В 9 и 10 классах у нас классным руководителем была Черненко Ефросинья Савельевна: суховато-строгая, но прекрасный математик.
И хотя в наши школьные годы у нас не было таких возможностей, как у тебя, Галя, но были и школьные вечера, и кое-какие кружки, и секции (правда, это уже в старших классах когда учились): и лыжи, и коньки, а в младших классах, летом – босоногое детство! Вспоминается это всё с грустью, но всё равно приятно вспоминать».
Вот так учились мои родители. Прошло девять лет после 1954 года, когда выпустился их 10 «А» класс из средней школы№1. И 1 сентября 1963 года в эту же школу поступлю учиться и я – в 1 «А» класс. И эти годы учёбы всю жизнь буду вспоминать, как самые счастливые и радостные. Я считаю, что мне очень повезло со школой и учителями!
Но об этом я расскажу позже. А пока мне хочется рассказать о своём родном доме и нашем замечательном дружном дворе, в котором я росла в Калачинске все свои школьные годы.
Глава 3. Соседи

Стою на улице Заводской на фоне своего дома, в котором жила наша семья с 1962 по 1974 годы. Калачинск, 2000. (Позже эти дома снесли).
«Под крышей дома моего»
От экспедиции (видимо, отец там тогда работал) они получили с мамой двухкомнатную квартиру в построенном для этой организации доме, похожем на карточный: его строили временно – на 5 лет. Стены дома внутри комнат были из какого-то толстого картона, между двойных стенок лежал шлак (если случайно пробивалась дырка, то это было видно), а снаружи дом был обит кирпичного цвета большими шиферными плитками.

Посиделки на лавочке у подъезда соседнего дома. Слева направо: Галя Вервейко, Люда и тётя Зоя Мерчанские, тётя Вера Данилова. 1966

Тётя Маша Попова (у неё в квартире дети нашего двора всегда смотрели телевизор один на весь двор) и моя мама. 1966
Кстати, этот «временный» дом стоял и вначале XXI века, и его жильцам, наверно, пришлось отметить его 50-летие! Так что, верна в нашей стране поговорка: «Ничего не бывает более постоянного, чем временное». Сам этот двухэтажный восьмиквартирный дом находился на улице Заводской, у бывшей остановки автобуса. А сбоку дома проходит небольшая улочка – имени Кирова, по которой он и числился под номером «94».

• ВЫПОЛНИТЕ ЗАДАНИЯ:
1. Из чего, согласно воспоминаниям о Калачинске, были сделаны стены дома внутри комнат?
2. Продолжите воспоминания о Калачинске с того места, на котором они заканчиваются.

• ДАННЫЕ:
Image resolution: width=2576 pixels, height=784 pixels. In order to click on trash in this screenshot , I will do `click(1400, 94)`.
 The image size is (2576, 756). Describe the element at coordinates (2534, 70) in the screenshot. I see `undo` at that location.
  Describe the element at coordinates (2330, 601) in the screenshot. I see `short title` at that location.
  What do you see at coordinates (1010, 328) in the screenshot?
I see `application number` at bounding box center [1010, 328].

• ОТВЕТЫ:
1. Из толстого картона.

2.
Наша квартира №2 была в первом подъезде, на первом этаже этого дома. В зале и на кухне были печки для обогрева (центрального отопления тогда не было). При входе был небольшой коридорчик. Справа – кухня. Слева – зал, за ним – смежная спальня, а в конце коридорчика, справа – умывальня. Остальные удобства были на улице – в общем деревянном туалете. Зал был свободный, в нём стояли диван, стол и телевизор, а в спальне – две кровати и письменный стол у окна (массивный, двухтумбовый, списанный в какой-то организации, но это было немыслимым счастьем для меня в те времена!) Над моей кроватью висел небольшой коврик: вышитый яркими цветными нитками мулине крестиком лыжник на тёмно-синем фоне, съезжающий с горы на лыжах, а впереди него бежал заяц, вдали стояли ёлочки среди снега. Это произведение мамы осталось в памяти, как символ моего детства: я очень его любила и всегда рассматривала, лёжа в кровати, перед сном.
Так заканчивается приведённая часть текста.